* Work request
Each line of the data below from the one holding "Expand the Upgrade dropdown arrow" to the one holding "You are a computer-use agent. 1644x1200", inclusive, is to be reproduced exactly; no other line belongs in the answer.

* Given information

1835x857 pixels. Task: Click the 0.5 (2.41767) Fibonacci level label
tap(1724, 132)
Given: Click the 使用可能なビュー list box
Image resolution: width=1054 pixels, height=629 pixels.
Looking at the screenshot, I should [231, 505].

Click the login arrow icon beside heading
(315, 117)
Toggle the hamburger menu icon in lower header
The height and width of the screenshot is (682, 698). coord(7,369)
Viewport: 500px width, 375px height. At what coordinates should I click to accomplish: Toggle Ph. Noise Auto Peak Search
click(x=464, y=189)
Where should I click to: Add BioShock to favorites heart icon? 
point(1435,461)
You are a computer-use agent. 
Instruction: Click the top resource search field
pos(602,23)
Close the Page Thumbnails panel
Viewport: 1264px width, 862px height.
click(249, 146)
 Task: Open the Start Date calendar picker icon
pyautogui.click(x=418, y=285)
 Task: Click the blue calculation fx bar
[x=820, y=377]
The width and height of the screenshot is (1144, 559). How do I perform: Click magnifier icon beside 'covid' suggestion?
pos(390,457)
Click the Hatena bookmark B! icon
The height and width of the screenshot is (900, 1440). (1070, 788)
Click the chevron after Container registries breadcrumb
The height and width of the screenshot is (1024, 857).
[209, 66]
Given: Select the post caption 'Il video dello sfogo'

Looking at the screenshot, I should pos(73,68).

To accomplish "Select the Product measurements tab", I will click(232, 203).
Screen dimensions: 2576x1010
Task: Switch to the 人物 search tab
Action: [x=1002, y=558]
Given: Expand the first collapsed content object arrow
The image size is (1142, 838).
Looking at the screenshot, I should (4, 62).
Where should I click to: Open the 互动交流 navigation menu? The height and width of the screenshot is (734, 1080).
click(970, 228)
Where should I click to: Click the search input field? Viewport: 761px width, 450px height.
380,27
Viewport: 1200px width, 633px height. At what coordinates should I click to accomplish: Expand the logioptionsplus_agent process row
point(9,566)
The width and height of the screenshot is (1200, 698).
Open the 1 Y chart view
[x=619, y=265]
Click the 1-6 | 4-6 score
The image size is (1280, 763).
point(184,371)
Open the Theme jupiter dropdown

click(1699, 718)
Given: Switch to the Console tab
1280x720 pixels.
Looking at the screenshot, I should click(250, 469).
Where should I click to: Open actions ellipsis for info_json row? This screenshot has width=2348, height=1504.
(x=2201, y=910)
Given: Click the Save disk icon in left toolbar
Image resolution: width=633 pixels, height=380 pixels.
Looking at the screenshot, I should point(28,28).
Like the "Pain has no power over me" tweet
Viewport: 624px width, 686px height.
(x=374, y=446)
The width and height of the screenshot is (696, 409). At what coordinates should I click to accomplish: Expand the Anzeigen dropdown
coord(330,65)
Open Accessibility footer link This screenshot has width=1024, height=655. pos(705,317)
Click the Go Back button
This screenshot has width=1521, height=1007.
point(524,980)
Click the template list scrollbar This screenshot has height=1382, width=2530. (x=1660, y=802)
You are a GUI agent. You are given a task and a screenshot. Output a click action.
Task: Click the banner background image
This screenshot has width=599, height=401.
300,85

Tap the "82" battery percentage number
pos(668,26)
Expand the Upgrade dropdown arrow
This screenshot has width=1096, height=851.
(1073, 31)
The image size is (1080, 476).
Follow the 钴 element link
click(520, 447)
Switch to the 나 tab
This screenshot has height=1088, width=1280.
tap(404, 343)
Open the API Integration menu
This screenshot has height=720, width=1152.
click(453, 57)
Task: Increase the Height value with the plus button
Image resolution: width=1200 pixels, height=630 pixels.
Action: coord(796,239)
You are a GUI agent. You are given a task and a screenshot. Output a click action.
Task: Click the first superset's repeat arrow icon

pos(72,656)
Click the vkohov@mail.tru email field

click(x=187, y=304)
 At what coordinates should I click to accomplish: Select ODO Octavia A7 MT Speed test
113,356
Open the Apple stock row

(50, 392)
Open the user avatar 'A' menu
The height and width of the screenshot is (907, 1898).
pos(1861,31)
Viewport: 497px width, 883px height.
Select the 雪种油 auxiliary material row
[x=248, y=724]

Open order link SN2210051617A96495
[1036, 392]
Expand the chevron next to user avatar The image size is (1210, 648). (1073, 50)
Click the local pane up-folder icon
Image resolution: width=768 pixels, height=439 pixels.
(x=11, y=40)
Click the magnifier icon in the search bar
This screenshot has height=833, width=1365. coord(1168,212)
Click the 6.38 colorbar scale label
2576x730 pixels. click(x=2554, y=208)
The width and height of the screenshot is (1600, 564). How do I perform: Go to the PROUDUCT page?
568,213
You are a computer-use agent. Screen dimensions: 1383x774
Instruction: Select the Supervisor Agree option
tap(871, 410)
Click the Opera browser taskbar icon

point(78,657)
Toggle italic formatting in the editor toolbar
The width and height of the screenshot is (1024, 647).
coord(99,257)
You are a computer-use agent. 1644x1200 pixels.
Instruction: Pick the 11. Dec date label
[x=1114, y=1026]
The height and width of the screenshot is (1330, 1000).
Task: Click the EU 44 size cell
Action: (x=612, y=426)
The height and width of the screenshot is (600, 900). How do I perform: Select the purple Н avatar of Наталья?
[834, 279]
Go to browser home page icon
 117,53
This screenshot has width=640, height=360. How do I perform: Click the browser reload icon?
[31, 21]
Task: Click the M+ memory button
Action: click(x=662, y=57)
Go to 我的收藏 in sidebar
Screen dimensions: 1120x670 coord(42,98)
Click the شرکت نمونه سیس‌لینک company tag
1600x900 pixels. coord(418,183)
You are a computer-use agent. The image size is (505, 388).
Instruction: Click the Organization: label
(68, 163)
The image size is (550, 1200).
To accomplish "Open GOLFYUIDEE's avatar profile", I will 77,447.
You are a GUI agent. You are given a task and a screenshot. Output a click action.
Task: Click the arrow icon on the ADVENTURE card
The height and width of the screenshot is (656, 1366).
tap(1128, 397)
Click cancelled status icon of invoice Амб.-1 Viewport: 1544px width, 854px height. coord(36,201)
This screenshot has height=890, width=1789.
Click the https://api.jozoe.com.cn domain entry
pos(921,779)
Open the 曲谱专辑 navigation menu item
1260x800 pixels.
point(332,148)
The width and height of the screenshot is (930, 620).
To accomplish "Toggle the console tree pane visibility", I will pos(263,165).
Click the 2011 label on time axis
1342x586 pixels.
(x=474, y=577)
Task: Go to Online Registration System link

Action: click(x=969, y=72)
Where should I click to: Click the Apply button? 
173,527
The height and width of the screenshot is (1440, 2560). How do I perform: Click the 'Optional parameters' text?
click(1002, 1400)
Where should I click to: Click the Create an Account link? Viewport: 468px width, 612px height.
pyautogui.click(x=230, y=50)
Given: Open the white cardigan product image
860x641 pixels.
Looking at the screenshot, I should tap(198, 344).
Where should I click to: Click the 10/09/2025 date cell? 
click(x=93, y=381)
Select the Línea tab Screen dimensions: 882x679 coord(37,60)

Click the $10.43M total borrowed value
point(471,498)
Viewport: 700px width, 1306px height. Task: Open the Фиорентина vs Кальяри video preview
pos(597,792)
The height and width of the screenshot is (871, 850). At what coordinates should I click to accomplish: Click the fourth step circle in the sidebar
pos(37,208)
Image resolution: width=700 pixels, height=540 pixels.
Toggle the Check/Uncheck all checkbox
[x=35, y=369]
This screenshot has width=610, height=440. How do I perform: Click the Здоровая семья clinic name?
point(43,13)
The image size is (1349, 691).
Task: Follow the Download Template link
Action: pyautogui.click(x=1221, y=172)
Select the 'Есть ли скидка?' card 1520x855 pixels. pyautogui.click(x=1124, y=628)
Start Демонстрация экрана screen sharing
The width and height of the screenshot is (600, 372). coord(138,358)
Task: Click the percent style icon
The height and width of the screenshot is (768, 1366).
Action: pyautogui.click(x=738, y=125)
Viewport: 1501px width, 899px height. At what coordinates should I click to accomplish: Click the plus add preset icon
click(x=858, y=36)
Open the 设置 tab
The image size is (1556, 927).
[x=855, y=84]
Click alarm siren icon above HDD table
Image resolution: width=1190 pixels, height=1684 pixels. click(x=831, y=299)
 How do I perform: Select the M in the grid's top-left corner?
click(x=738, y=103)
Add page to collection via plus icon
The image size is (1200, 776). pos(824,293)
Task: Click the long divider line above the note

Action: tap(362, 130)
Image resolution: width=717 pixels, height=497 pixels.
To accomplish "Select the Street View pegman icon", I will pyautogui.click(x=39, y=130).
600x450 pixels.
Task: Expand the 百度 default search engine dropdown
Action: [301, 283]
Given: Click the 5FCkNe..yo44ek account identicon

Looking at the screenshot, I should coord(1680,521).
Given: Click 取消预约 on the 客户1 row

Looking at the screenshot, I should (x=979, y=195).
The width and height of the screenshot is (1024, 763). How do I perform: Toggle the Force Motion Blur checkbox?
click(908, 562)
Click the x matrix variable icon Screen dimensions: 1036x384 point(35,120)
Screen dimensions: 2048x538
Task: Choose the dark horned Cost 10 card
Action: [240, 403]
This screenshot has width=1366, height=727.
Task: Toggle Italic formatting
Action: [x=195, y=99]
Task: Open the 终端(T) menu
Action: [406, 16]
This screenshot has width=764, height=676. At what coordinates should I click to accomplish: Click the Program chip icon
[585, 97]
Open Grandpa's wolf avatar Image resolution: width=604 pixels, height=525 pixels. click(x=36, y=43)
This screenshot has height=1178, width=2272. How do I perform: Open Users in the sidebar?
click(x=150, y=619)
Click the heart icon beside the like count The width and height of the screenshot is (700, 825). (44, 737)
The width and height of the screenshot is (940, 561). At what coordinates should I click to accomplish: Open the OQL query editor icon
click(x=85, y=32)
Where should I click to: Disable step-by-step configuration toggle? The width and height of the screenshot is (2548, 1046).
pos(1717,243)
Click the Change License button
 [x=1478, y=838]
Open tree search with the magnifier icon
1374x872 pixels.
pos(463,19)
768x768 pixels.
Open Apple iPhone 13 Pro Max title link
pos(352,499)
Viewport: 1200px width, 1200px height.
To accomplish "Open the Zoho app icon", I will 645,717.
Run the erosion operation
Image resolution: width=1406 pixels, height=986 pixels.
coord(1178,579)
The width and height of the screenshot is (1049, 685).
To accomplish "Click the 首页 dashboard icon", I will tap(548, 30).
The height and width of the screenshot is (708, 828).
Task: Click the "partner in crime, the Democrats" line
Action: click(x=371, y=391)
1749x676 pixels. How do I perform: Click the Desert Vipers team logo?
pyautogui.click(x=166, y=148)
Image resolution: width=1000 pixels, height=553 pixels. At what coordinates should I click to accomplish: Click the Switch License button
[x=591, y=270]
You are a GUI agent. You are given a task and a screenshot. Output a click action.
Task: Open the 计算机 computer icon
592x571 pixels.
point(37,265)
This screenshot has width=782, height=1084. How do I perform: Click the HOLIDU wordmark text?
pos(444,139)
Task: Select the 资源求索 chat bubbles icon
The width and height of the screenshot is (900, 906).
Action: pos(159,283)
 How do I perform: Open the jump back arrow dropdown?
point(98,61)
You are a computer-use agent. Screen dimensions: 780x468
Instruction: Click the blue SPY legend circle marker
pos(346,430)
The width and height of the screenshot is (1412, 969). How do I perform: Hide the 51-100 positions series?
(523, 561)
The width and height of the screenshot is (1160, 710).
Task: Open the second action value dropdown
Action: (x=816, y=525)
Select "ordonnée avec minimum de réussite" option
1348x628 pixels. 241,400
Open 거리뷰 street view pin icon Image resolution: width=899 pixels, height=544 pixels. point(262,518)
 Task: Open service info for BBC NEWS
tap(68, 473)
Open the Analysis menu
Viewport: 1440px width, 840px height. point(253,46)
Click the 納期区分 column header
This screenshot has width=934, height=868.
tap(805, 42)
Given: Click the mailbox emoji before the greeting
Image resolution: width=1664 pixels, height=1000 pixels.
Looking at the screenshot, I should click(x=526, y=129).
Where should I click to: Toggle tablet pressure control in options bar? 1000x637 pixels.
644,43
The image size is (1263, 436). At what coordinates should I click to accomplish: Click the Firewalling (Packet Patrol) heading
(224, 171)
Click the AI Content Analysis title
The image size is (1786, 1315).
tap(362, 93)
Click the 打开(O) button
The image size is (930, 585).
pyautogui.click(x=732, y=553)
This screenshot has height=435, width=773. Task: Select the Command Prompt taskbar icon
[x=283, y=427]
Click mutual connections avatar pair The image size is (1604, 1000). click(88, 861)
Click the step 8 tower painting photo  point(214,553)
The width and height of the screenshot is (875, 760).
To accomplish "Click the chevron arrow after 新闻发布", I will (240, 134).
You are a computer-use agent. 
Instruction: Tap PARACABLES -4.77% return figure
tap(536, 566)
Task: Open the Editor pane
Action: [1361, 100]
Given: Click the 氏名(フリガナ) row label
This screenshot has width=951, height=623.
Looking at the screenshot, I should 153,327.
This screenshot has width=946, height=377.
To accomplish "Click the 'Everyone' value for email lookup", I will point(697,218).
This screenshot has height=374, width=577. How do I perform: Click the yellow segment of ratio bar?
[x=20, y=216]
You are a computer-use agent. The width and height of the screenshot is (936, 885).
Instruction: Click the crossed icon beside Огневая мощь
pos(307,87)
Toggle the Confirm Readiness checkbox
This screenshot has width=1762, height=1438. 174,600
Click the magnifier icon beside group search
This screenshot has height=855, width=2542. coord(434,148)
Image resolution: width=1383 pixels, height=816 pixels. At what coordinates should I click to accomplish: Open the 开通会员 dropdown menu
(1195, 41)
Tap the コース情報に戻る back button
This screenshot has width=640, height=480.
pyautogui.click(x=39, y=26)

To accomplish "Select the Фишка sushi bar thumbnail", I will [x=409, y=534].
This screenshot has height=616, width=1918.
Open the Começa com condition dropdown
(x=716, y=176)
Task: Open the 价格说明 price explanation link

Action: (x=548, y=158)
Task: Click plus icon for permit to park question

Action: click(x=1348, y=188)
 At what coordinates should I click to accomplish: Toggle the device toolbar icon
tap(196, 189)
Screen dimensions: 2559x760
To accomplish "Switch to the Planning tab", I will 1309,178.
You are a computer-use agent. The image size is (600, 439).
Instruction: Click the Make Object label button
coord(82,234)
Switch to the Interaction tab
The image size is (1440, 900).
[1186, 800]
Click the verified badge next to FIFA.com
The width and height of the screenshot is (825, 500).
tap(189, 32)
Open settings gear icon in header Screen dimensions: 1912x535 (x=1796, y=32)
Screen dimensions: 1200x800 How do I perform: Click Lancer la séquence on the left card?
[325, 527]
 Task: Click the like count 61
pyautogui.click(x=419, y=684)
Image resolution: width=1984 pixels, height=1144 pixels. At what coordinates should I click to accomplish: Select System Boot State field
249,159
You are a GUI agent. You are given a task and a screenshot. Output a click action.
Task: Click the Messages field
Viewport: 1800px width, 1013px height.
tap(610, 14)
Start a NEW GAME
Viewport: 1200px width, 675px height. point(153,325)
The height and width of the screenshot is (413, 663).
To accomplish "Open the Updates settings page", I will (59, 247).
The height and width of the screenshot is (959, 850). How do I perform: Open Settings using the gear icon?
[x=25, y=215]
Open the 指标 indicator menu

* Response area
Expand the Upgrade dropdown arrow
This screenshot has width=1096, height=851.
(1073, 31)
The image size is (1080, 476).
Follow the 钴 element link
click(520, 447)
Switch to the 나 tab
This screenshot has height=1088, width=1280.
tap(404, 343)
Open the API Integration menu
This screenshot has height=720, width=1152.
click(453, 57)
Task: Increase the Height value with the plus button
Image resolution: width=1200 pixels, height=630 pixels.
Action: coord(796,239)
You are a GUI agent. You are given a task and a screenshot. Output a click action.
Task: Click the first superset's repeat arrow icon

pos(72,656)
Click the vkohov@mail.tru email field

click(x=187, y=304)
 At what coordinates should I click to accomplish: Select ODO Octavia A7 MT Speed test
113,356
Open the Apple stock row

(50, 392)
Open the user avatar 'A' menu
The height and width of the screenshot is (907, 1898).
pos(1861,31)
Viewport: 497px width, 883px height.
Select the 雪种油 auxiliary material row
[x=248, y=724]

Open order link SN2210051617A96495
[1036, 392]
Expand the chevron next to user avatar The image size is (1210, 648). (1073, 50)
Click the local pane up-folder icon
Image resolution: width=768 pixels, height=439 pixels.
(x=11, y=40)
Click the magnifier icon in the search bar
This screenshot has height=833, width=1365. coord(1168,212)
Click the 6.38 colorbar scale label
2576x730 pixels. click(x=2554, y=208)
The width and height of the screenshot is (1600, 564). How do I perform: Go to the PROUDUCT page?
568,213
You are a computer-use agent. Screen dimensions: 1383x774
Instruction: Select the Supervisor Agree option
tap(871, 410)
Click the Opera browser taskbar icon

point(78,657)
Toggle italic formatting in the editor toolbar
The width and height of the screenshot is (1024, 647).
coord(99,257)
You are a computer-use agent. 1644x1200 pixels.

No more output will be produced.